É correta a proposta do governo, encaminhada ao Supremo Tribunal Federal (STF), de apoiar a arguição de inconstitucionalidade, ora sob a apreciação do tribunal, das emendas constitucionais 113 e 114, que instituíram o calote sobre o pagamento de precatórios federais.
Tais atos acarretaram diversos riscos para a economia brasileira. Como já tive a oportunidade de expor nesse espaço, além do rápido acúmulo de passivo que rapidamente chegaria à casa das centenas de bilhões de reais (o tal efeito “bola de neve” do inadimplemento), a administração passada lançou dúvidas sobre a capacidade do Tesouro de honrar suas obrigações. Não à toa, a assim chamada “PEC do calote” gerou imediata desconfiança no setor privado, acarretando aumento do risco país e da curva longa de juros.
A proposta do governo se materializou, como se viu, em manifestação da Advocacia-Geral da União (AGU), a qual reconheceu que a moratória, além de inconstitucional e contrária à jurisprudência do STF, seria catastrófica pelos mesmos motivos expostos acima. A AGU pede o urgente reconhecimento da inconstitucionalidade daquelas emendas, e propõe o pagamento imediato dos precatórios, cuja quitação foi postergada.
Do ponto de vista contábil, a manifestação da AGU se baseou em parecer conjunto da Secretaria do Tesouro Nacional e da Procuradoria-Geral da Fazenda Nacional. Nesse documento, esses dois órgãos defendem, para fins de classificação contábil, a segregação entre principal e encargos financeiros relativos aos precatórios não quitados e dos que vierem doravante a ser pagos.
Discordo desse entendimento. Não há como fazer essa separação. Principal e encargos são parte do mesmo todo. Além do mais, se considerado que o objetivo maior do novo arcabouço fiscal é contribuir para evitar a trajetória explosiva da relação dívida pública/PIB, a manobra contábil é inócua. Tanto faria contabilizar tais partes separadamente, sob distintos conceitos, pois o efeito sobre a dívida seria exatamente o mesmo. Adicionalmente, quando o governo cobra encargos financeiros sobre tributos em atraso, a respectiva receita é contabilizada como primária. Por que seria diferente pelo lado da despesa?

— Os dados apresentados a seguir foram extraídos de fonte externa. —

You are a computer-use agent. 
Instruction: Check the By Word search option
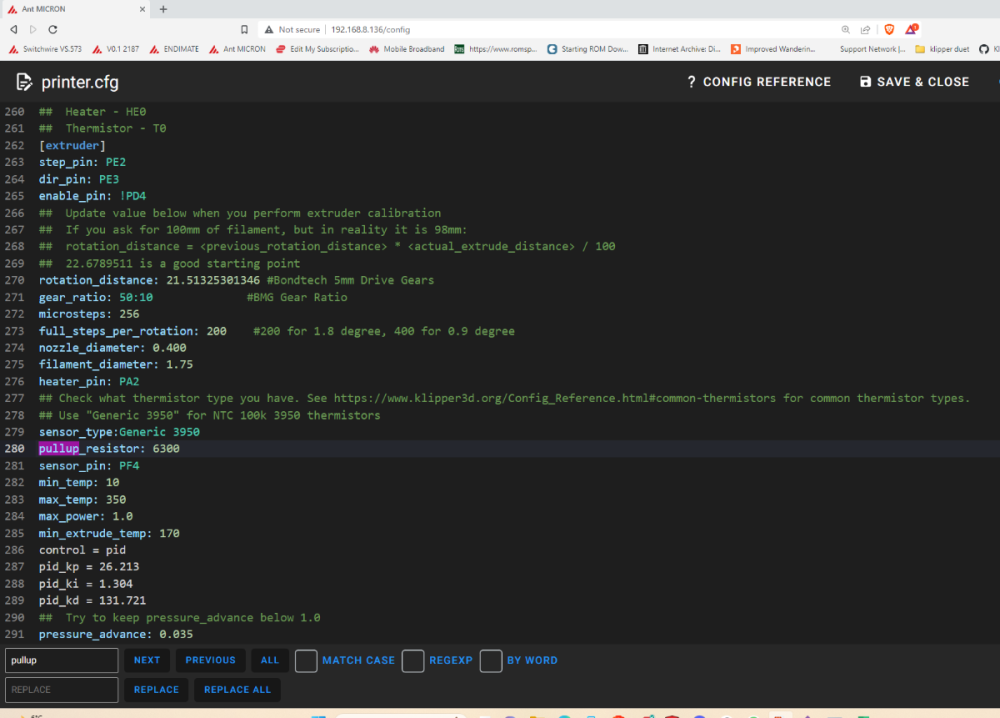point(491,661)
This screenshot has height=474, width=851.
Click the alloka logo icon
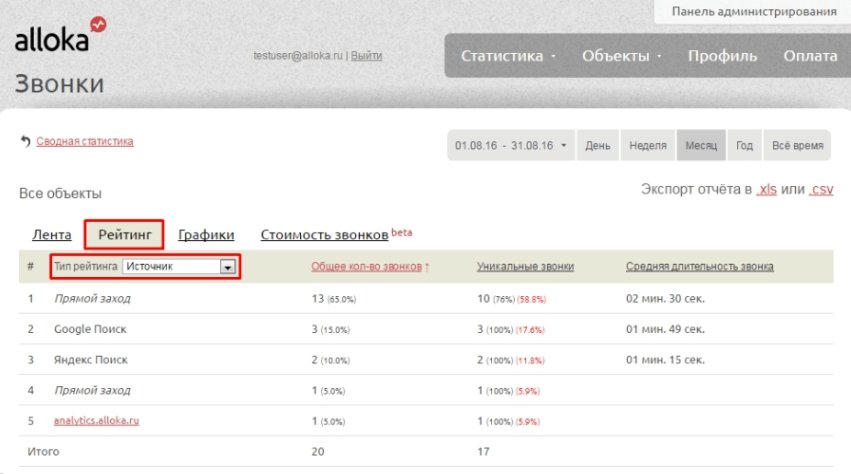98,24
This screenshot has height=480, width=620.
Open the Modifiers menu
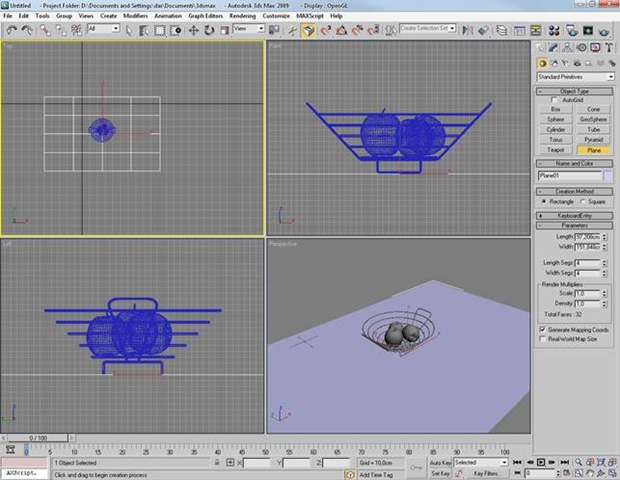[135, 16]
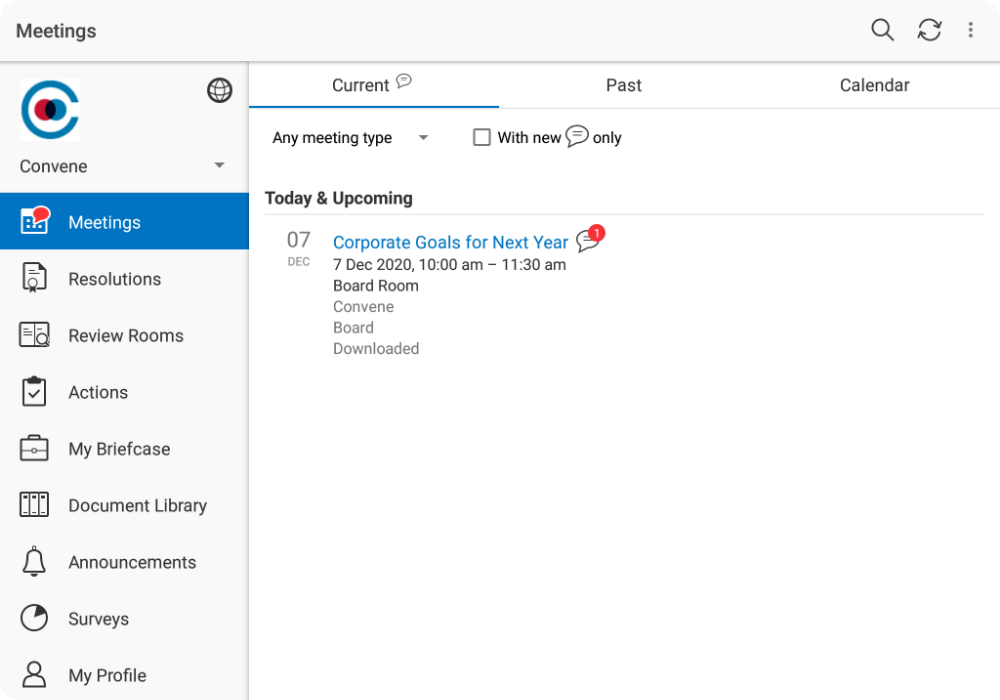Click the globe language icon
Viewport: 1000px width, 700px height.
tap(219, 90)
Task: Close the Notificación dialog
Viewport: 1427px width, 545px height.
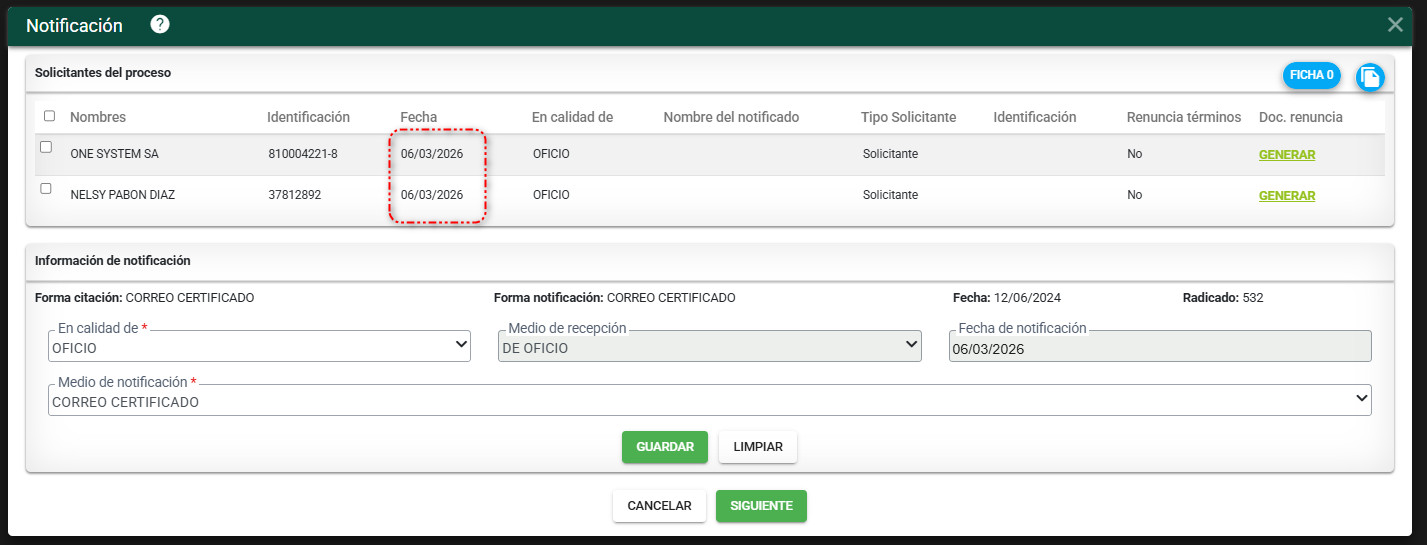Action: pos(1395,25)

Ao mesmo tempo, seria adequado excluir do limite de expansão de gastos previsto no novo arcabouço fiscal. Trata-se de despesa totalmente fora do controle do governo federal, eis que derivam de decisões judiciais líquidas e certas, com as respectivas sentenças transitadas em julgado.
Em resumo, merece aplausos a proposta de considerar inconstitucionais as EC 113 e 114, o que desfará grave erro cometido pela administração anterior. Caberia, todavia, rever a ideia de tratar os encargos financeiros como dívida financeira. Tampouco parece válido, a meu ver, solicitar o beneplácito do STF para a segregação que se pretende, eis que não se trata de matéria jurídica a ser apreciada pelo STF.